16 Useful Performance Tools for Java Environments

This is a listing of 16 performance monitoring utilities related to Java and the JVM. Some here are free open source others are commercial and many are very fully featured. Only one comes from Oracle. I shall be doing another post to list the Oracle supplied tools later.

1 . FusionReactor FusionReactor was originally released as a ColdFusion application server monitor. ColdFusion originally ran on Jrun and now runs on Tomcat-Jetty. FusionReactor is very fully featured and is a commercial product which can monitor Java-JVM memory usage, servlet performance and JDBC database connections. It has a very rich GUI and extensive alerting capabilities.

2. Newrelic – Real-time Java application monitoring, which is free to get started with. It features code deployment reports, transaction tracing across different tiers and the ability to create alerts.

3. Datadog A JMX graphing tool with a free trial but no detail of pricing beyond that.

3. Java Melody Java Melody is a free and lightweight monitoring tool which does not do any profiling so is safe to use in production environments. It comes with a series of plug-ins including for Grails, Jenkins and Jira.

4. Jamon Jamon is a powerful free monitoring tool with a great deal of capabilities including the monitoring of SQL queries, servlets and individual method performance. There is also the capability to add listeners which allows us to action events in the application being monitored.

6. Moskito Moskito is a free open-source Java monitoring tool which is easy to get up and running by dropping the .jar file into the WEB-INF/lib folder or by including a small code section into the web.xml file. There is an included data storage option to keep historical data for later analysis.

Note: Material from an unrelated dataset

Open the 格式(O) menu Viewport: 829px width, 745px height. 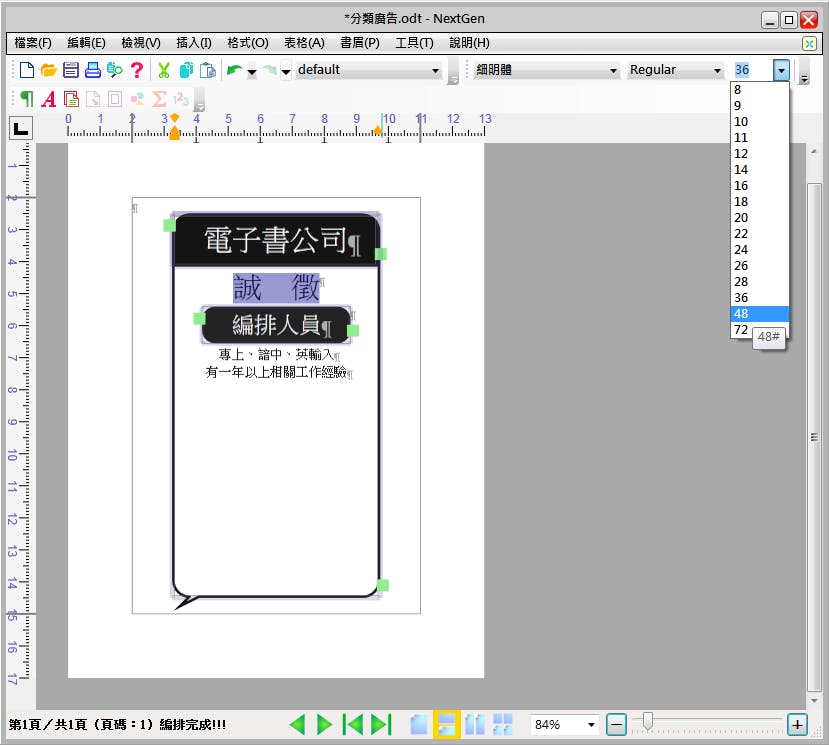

7. VisualVM VisualVM has been around for some time and has active version updates still. As of the publication of this blog piece the latest version was released in July 2014. There are a series of plug-ins that work with Netbeans. I f you choose JVM Comparison in the list of samples above, you ll be able to see the system properties of all the applications running on the local JVM.

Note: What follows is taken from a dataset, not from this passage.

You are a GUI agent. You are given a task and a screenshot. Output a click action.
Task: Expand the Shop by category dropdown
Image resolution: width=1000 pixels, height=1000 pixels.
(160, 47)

8. Memory Analyzer (MAT) This is one of a few Oracle supplied utilities and can be used in Eclipse to analyze heap dumps to see the retained size of all objects and also, from that, try to ascertain what is preventing their collection during a Garbage Collection (GC).

9. GCViewer GCViewer is another free tool which has been around for a while and is an excellent utility for analyzing Garbage Collection (GC) logs providing a dearth of empirical details and graphs which can help greatly in the analysis of GC s.

10. Netbeans Profiler – NetBeans profiler is a module to provide a full featured profiling functionality for the NetBeans IDE. The profiling functions include CPU, memory and threads profiling as well as basic JVM monitoring, allowing developers to be more productive in solving memory or performance-related issues.

11. JProfiler – JProfiler is a commercial utility with extensive reporting capabilities for Java applications and most items needed to run them, including JVM memory behavior, databases via JDBC, JPA and NoSQL, system CPU profiler and thread profiler.

12. The Patty Project – The Patty project is aimed at providing a free profiling tool for the Java 1.5.0 and higher Virtual Machines only (depending on backwards compatibility in JVMTI interface). The difference with other profilers is this project maintains a very high emphasis on targeted profiling and allows users to switch profiling features on and off at runtime.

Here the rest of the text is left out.